The financial company promoting the vaccine, the Russian Direct Investment Fund, released on Monday data from the interim result of its Phase 3 study, based on 22,714 participants receiving either the vaccine or a placebo. A total of 78 people across the two groups contracted Covid-19, the disease caused by the coronavirus.
Kirill Dmitriev, the chief executive of the fund, praised the result as “astonishing” and said it would help Russia apply for registration for Sputnik V in potential export markets.

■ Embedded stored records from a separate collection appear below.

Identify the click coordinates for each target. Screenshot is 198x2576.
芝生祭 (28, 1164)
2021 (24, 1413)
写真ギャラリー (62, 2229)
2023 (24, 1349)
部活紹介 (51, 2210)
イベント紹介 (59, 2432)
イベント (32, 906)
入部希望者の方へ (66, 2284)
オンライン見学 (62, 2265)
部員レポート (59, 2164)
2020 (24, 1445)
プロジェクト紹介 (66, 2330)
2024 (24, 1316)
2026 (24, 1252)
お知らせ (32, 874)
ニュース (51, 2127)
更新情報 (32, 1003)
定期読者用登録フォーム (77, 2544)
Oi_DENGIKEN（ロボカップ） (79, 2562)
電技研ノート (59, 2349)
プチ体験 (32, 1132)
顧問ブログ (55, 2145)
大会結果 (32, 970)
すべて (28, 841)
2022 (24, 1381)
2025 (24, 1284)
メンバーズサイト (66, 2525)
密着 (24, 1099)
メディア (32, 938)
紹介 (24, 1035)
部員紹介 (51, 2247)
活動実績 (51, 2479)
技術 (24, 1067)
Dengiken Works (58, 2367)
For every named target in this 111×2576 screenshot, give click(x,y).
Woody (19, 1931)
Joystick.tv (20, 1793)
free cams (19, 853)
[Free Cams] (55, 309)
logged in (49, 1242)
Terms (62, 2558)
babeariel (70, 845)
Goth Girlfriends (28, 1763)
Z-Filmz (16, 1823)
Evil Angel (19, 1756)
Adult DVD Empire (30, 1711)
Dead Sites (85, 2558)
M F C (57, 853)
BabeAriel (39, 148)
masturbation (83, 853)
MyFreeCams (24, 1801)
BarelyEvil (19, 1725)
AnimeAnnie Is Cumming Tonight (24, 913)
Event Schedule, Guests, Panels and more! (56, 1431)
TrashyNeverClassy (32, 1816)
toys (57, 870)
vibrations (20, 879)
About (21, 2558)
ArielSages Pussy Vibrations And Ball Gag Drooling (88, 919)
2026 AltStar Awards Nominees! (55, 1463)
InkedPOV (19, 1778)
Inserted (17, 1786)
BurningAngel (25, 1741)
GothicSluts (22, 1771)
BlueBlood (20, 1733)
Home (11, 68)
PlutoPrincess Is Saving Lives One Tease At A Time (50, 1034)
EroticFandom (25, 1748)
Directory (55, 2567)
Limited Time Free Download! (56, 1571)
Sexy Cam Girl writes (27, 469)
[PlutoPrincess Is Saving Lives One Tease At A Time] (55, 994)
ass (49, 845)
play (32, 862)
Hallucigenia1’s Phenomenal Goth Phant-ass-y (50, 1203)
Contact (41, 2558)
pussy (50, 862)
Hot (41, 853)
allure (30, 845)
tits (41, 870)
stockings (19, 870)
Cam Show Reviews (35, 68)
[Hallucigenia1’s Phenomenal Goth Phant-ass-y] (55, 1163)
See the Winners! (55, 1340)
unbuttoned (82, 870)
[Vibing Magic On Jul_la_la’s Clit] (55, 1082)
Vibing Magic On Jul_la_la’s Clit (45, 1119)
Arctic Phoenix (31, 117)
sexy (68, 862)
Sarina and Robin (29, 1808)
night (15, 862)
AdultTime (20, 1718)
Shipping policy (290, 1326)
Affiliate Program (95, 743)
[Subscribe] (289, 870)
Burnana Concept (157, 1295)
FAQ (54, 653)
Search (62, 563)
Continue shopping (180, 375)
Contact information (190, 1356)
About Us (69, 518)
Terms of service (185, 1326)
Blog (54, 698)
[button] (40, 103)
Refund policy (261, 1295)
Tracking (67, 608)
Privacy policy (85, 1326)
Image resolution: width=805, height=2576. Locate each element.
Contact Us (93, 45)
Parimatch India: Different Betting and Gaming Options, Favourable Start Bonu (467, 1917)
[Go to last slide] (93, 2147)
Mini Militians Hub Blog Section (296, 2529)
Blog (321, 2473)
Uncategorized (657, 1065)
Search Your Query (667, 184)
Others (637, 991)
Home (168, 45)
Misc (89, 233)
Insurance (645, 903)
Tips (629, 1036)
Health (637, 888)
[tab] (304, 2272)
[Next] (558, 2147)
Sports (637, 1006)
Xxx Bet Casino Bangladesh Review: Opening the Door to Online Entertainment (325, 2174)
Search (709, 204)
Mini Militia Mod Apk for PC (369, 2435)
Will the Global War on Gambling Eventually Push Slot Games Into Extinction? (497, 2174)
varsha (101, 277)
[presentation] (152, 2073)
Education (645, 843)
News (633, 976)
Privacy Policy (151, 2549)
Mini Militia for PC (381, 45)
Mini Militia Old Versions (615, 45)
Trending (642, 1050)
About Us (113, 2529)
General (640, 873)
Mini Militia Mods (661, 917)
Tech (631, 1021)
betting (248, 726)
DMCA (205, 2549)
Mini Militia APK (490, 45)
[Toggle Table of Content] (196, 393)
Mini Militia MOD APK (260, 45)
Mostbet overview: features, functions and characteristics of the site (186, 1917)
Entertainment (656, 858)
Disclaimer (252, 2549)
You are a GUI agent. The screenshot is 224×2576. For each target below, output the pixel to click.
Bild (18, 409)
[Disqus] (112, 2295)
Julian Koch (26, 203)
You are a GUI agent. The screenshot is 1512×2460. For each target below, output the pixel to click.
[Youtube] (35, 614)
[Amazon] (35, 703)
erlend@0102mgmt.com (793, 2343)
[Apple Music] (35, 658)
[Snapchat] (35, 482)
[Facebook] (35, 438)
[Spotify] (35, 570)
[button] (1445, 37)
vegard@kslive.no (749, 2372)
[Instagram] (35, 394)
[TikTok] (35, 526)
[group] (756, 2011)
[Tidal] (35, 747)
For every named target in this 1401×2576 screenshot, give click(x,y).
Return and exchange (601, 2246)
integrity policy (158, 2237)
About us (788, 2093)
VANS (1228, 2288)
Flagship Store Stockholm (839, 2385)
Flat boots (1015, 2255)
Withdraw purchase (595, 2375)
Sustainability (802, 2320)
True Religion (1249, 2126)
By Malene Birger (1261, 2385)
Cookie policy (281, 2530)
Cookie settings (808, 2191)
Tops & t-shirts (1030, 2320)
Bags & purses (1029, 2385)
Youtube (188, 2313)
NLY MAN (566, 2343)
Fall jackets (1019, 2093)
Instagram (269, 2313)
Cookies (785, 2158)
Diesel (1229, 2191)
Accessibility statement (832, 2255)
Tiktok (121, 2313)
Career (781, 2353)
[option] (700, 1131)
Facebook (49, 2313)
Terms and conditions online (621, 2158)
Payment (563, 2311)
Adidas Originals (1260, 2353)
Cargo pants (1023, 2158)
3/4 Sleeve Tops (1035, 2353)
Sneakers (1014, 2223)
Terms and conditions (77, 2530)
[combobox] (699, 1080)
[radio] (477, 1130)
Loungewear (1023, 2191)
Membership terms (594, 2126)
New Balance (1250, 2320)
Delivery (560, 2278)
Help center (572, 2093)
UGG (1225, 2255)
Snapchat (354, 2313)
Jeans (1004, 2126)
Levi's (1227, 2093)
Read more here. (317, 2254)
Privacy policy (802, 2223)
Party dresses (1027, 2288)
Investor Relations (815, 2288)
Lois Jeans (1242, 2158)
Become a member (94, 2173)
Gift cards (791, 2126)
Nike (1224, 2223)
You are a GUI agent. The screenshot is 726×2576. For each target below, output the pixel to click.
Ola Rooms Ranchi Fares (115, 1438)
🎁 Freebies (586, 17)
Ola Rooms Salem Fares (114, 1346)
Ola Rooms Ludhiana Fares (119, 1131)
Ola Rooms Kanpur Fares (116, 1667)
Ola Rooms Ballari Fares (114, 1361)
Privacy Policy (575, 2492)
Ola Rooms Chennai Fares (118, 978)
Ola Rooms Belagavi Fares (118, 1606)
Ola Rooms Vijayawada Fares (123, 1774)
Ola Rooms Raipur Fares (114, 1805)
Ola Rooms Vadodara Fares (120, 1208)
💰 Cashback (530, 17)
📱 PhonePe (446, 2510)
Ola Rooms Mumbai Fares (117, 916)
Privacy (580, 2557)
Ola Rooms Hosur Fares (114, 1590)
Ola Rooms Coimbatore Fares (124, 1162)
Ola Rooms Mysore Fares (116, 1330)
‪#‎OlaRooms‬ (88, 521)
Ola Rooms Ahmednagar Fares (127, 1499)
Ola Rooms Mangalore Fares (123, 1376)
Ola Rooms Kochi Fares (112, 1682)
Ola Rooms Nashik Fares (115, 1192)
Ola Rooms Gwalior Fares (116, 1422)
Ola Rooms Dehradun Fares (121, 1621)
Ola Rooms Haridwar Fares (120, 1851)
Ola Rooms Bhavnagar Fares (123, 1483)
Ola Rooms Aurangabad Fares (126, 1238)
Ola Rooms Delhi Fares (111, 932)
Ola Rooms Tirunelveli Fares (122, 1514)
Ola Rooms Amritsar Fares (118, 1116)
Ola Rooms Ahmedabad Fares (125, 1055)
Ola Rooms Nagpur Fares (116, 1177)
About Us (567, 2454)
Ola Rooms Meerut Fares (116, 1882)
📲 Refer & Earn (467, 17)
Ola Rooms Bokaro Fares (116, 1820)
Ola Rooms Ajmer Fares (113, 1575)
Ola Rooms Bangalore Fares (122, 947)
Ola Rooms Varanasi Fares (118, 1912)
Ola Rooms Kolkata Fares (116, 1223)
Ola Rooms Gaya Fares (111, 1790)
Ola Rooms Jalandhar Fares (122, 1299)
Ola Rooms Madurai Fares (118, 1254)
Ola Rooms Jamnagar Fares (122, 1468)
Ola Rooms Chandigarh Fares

He said the fund intended to apply in Argentina this month, and in other Latin American nations and countries in Asia and Africa in January.
Russia has already shipped about 320,000 doses of the vaccine and inoculated about 200,000 people outside of the clinical trials.
The vaccine this month received a vote of confidence from AstraZeneca, the British-Swedish pharmaceutical giant, when it opened talks with Russian vaccine scientists about combining efforts.
The AstraZeneca vaccine, developed at the University of Oxford, England, showed encouraging but perplexing results: Two doses of the vaccine provided stronger results (90 percent efficacy) when the first dose was only at half strength than when two full-dose shots were injected (a 62 percent efficacy). The joint efforts will explore whether that vaccine can be made more effective if recipients also receive a shot of Sputnik V.
The Russian trial is scheduled to continue until May, but Mr. Dmitriev said that regulators might halt it on ethical grounds as the vaccine had been proved effective. The efficacy rate was similar to what the Russian group had reported earlier but based this time on a larger, more statistically relevant sample. The results were comparable to those of the Pfizer vaccine, which reported a 95 percent efficacy and has already been approved for use in several countries, and of Moderna’s, which reported a 94.1 percent efficacy rate.